I'm trying to figure out how operator precedence and the short-circuit feature of && and || are combined. Specifically, since && and || have low precedence (table from Oracle here; I couldn't find a operator precedence table in the language spec itself) then it seems like Java programs should evaluate the left/right sides before doing the &&/||. For example:
1 < 3 || 2 < 3
the above code should first evaluate "1 < 3" (and get 'true'), then the next-highest operator is the remaining '<' so Java evaluates 2 < 3 (also 'true'), and then finally the lowest-precedence operator || is evaluated.
Of course, we know that this isn't what happens.
Instead, the left sub-expression is evaluated, 1 < 3 evaluates to 'true', and the logical OR short-circuits and doesn't even evaluate the right side of the expression. One can write code that causes side effects (such as printing messages when a function is called) to verify this - any methods on the right side aren't run at all.
This seems to contradict the operator precedence rules - the comparison operators should go before the logical AND.
How is this contradiction resolved? When, exactly, does && get evaluated?
Informally, it seems like the Java program must be set up so that it first scans the entire expression, finds any &&s or ||s, finds the 'subexpressions' to the left & right of the &&s and ||s, and then ignores the precedence table for anything in either subexpression.

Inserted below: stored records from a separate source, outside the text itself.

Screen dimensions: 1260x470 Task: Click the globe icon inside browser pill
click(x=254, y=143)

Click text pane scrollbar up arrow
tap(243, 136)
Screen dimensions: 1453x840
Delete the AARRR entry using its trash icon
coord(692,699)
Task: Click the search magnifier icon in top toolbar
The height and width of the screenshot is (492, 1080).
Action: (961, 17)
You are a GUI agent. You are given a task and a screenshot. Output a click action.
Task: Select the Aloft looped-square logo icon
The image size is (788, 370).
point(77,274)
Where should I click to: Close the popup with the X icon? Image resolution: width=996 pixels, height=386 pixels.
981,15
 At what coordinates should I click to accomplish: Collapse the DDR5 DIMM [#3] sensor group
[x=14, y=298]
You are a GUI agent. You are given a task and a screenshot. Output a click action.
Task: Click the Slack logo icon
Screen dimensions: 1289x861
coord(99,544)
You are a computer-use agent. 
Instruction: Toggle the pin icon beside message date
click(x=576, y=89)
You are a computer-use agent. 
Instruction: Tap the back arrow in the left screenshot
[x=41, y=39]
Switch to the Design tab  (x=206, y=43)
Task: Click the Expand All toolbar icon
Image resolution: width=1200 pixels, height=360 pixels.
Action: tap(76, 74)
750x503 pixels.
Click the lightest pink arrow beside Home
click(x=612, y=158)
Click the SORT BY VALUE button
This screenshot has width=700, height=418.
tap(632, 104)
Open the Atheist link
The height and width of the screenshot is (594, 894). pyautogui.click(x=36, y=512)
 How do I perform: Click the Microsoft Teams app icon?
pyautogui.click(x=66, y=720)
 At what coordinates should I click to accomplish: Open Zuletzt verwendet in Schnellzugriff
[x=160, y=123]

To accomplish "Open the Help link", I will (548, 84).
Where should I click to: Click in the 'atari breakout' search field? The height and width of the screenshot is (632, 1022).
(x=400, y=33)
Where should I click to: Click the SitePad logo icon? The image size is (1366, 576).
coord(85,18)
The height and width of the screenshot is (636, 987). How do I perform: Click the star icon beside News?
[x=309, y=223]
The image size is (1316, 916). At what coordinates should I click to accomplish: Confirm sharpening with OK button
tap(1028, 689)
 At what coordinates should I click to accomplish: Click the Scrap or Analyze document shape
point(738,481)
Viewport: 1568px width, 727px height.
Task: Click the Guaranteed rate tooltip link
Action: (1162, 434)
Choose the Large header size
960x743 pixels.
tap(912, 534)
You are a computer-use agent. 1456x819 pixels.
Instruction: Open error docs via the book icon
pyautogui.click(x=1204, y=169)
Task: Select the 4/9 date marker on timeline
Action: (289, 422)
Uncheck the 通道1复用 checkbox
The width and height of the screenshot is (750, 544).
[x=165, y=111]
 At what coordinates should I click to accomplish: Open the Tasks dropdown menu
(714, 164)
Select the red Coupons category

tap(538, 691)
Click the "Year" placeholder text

Once enough of the overall expression has been evaluated and Java needs the result of the subexpressions joined by && or || then it'll evaluate the left subexpression first (recursively applying the precedence rules within the left subexpression), and then use that result to figure out if it needs to evaluate the right subexpression.
Is this correct?
And for bonus points, where does it specify this in the Java language spec?